At a press conference on Thursday, WTO Chief Economist Ralph Ossa said, “Since the last report, inflation has cooled in advanced economies and central banks have started to lower interest rates. These developments were expected to lift consumption and investment spending and increase demand for imports. At the time we expected Asian economies to lead the recovery of trade, while North America, Europe, and other regions were expected to make smaller, but also positive contributions.”
“The WTO now expects a 2.7 percent increase in the volume of world merchandise trade in 2024, up slightly from the previous estimate of 2.6 percent. The forecast for 2025 has been lowered to 3.0 percent from 3.3 percent previously. Trade expansion is expected to be accompanied by real world GDP growth of 2.7% at market exchange rates, both this year and next year,” he added.
Although the headline figures for world trade and output have remained relatively stable, he said, there have been some notable shifts in the regional composition of trade growth.
Downside risks to the forecast have also increased, including a widening conflict in the Middle East that has the potential to further disrupt trade flows, he added.
He mentioned that the two most important differences between the current forecast and the previous one are, first, weaker than expected trade growth in European economies, on the import and export side, and second, stronger-than-anticipated exports in Asian economies.

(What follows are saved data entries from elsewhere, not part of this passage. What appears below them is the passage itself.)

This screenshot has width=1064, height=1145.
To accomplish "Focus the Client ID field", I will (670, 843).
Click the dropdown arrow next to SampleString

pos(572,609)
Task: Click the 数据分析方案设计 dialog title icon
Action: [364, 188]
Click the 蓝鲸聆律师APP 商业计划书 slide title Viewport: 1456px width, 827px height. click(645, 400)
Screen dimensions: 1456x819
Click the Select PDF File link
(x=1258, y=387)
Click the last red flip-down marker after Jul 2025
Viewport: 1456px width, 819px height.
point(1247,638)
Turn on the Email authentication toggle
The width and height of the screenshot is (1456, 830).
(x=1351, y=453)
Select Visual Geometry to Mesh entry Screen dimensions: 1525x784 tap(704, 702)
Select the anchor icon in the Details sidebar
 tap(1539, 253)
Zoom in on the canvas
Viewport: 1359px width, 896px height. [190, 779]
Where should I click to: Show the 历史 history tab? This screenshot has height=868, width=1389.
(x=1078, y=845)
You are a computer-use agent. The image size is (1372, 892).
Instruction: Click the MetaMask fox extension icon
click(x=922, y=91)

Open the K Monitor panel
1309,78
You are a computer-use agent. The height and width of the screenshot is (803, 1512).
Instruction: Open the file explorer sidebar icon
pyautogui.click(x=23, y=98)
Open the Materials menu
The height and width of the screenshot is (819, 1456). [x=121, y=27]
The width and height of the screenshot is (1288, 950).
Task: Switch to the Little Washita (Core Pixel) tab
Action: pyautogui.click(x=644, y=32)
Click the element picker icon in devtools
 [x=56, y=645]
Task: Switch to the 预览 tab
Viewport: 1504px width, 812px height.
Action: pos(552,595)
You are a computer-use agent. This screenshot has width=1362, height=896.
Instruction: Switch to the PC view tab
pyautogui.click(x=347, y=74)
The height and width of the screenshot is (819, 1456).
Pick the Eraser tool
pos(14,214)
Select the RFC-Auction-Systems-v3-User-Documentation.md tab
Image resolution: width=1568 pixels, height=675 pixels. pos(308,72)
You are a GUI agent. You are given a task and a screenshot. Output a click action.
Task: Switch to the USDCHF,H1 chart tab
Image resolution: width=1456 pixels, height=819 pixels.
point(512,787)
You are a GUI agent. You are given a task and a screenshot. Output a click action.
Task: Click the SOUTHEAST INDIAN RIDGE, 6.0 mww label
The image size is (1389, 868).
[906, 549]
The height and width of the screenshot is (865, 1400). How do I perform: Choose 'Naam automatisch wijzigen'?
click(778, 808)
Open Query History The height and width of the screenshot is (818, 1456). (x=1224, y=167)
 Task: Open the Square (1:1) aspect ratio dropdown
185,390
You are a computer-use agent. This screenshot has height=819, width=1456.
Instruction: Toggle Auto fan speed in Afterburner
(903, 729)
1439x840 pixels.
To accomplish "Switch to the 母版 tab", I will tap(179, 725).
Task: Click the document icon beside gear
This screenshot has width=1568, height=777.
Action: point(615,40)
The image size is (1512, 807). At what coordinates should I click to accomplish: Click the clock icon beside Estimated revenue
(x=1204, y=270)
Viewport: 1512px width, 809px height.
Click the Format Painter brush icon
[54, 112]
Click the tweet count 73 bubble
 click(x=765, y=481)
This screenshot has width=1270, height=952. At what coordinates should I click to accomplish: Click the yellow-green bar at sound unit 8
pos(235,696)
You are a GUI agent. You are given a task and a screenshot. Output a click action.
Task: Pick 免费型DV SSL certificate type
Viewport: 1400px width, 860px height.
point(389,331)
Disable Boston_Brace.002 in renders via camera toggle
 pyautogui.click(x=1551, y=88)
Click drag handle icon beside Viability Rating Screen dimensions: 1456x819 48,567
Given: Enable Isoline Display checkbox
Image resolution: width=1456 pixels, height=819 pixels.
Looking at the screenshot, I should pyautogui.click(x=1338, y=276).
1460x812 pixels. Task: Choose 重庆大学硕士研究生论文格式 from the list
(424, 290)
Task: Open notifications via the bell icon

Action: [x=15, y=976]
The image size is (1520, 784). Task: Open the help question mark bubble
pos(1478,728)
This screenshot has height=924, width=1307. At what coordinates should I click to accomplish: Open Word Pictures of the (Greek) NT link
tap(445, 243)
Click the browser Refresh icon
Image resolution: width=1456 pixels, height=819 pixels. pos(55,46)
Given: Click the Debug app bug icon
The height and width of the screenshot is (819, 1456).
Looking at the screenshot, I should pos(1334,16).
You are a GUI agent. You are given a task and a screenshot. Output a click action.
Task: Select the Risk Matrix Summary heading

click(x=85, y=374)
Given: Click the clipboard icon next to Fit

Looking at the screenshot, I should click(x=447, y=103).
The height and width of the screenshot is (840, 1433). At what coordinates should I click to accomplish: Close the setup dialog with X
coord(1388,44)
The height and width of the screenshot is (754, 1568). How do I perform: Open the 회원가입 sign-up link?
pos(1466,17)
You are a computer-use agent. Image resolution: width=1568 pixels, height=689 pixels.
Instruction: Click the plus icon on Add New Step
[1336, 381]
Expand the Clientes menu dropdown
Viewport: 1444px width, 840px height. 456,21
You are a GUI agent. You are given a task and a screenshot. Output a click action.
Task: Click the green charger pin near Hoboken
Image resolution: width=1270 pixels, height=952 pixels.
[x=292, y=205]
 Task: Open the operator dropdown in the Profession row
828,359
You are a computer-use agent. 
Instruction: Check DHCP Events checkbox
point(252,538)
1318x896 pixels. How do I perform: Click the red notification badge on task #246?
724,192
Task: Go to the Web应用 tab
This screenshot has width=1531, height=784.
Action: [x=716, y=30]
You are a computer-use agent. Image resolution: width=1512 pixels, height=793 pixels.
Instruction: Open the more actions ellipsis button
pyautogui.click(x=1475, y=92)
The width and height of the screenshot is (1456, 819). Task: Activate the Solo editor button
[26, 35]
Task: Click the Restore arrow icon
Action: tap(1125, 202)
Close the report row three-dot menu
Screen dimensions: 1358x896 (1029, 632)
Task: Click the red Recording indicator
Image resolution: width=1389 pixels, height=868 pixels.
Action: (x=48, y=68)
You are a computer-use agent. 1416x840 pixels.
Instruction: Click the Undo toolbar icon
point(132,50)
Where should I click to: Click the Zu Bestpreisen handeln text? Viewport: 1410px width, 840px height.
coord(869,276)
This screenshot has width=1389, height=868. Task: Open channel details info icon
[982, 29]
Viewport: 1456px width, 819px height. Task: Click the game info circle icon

The Asia region is expected to contribute more than any other to export growth in 2024, adding 2.8 percentage points to the 3.3 percent projected growth rate for exports, he added.
He said Asia is also expected to contribute 1.4 percentage points to the 2.0 percent growth in imports this year.
“North America will contribute more than expected to imports, partly countering the drag exerted by Europe. Regional contributions should stabilize in 2025 in line with medium-term trends,” he said.
Ralph Ossa informed that stronger than expected Asian export growth has been sustained by increased shipments of electronics, automotive products, and other manufactured goods from China, but other economies in the region are also reporting strong export growth, including India, Viet Nam and Singapore.
On the negative side, Europe’s export decline has been led by automotive products, and chemicals, production of which are both concentrated in Germany, he added.
Senior Economist Coleman Nee said the strength of Asian exports was driven by China, where the volume of trade was up around 13 percent.
“This was led by exports of electronics, both components and finished products, which appear to have made the biggest contribution to year-on-year growth in Chinese exports in value terms. This includes items such as integrated circuits (up 22 percent), flat panel displays (up 20 percent), and computer parts and accessories (up 18 percent). Exports of other electrical machinery also rose sharply, including air conditioning units (up 17 percent) and refrigerators (up 18 percent),” he added.